Hamas claimed responsibility for the attack.

== Investigation ==
On August 17, 2002, the Israeli security forces arrested the Hamas cell members who carried out the attack. The militants were residents of East Jerusalem. Due to their status as permanent residents in Israel, they carried Israeli blue identity cards, which allowed them to work in Israel and to easily travel in Israel without being suspected. While the Israeli security forces investigated the incident they found out that the cell members, who were referred to in the media as "The Silwan cell", were responsible for a series of attacks against Israeli civilians, including the attack at Café Moment, which in total killed 35 Israeli civilians and injured 200 others. According to the Israeli security forces the cell operated in accordance with the instructions they received from the Hamas headquarters in Ramallah, which instructed them to locate a crowded public space to carry out a mass-casualty suicide attack.

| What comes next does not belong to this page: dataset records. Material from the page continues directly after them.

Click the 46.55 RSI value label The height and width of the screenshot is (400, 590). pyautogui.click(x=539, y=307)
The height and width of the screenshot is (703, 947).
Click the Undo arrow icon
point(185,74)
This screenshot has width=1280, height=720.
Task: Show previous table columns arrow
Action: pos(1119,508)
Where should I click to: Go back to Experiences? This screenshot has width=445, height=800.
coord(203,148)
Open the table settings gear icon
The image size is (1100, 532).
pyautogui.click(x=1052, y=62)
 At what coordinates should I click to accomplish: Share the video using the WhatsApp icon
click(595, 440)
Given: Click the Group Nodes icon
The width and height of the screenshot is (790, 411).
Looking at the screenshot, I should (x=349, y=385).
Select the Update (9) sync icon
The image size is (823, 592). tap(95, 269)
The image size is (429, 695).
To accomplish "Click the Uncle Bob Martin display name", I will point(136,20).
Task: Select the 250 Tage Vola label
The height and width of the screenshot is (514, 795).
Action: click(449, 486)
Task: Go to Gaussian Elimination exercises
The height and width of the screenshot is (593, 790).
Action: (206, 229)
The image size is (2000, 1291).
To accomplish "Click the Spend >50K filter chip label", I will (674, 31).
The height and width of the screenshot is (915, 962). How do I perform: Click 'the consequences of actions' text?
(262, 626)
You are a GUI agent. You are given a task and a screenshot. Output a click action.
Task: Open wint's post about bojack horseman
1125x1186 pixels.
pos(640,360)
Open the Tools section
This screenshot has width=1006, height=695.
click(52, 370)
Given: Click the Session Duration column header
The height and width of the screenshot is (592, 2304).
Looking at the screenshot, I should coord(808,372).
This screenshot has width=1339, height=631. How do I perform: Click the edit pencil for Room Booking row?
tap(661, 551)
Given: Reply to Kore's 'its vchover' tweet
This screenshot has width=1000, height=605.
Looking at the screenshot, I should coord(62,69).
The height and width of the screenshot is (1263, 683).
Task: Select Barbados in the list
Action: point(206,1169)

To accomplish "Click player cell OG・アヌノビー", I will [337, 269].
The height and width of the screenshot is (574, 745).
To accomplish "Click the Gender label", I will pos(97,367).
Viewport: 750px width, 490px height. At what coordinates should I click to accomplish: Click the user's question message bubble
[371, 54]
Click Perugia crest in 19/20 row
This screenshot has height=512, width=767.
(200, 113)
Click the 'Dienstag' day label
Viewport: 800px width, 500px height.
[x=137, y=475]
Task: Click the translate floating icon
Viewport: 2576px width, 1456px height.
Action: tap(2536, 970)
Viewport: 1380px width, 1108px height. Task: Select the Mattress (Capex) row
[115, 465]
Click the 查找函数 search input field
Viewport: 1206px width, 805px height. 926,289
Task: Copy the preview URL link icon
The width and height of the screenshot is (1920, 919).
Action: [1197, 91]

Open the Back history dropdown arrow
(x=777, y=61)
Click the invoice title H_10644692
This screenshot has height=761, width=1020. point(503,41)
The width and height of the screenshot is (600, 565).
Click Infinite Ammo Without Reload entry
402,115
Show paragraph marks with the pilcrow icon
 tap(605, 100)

In October 2011, the Silwan cell members were all released from prison as part of the Gilad Shalit prisoner exchange.

===Lawsuit===
A lawsuit was filed against the Arab Bank for financing the attack.

== Aftermath ==

The attack took place during March 2002, in which Israel suffered the highest fatalities rate of the Second Intifada – 111 Israeli soldiers and civilians were killed during that month in over a dozen militant attacks carried out throughout the country. These attacks peaked on March 27, 2002, with the Passover massacre, which led to the Israeli government's decision to launch a major military campaign aimed at the Palestinian militancy infrastructure in the West Bank.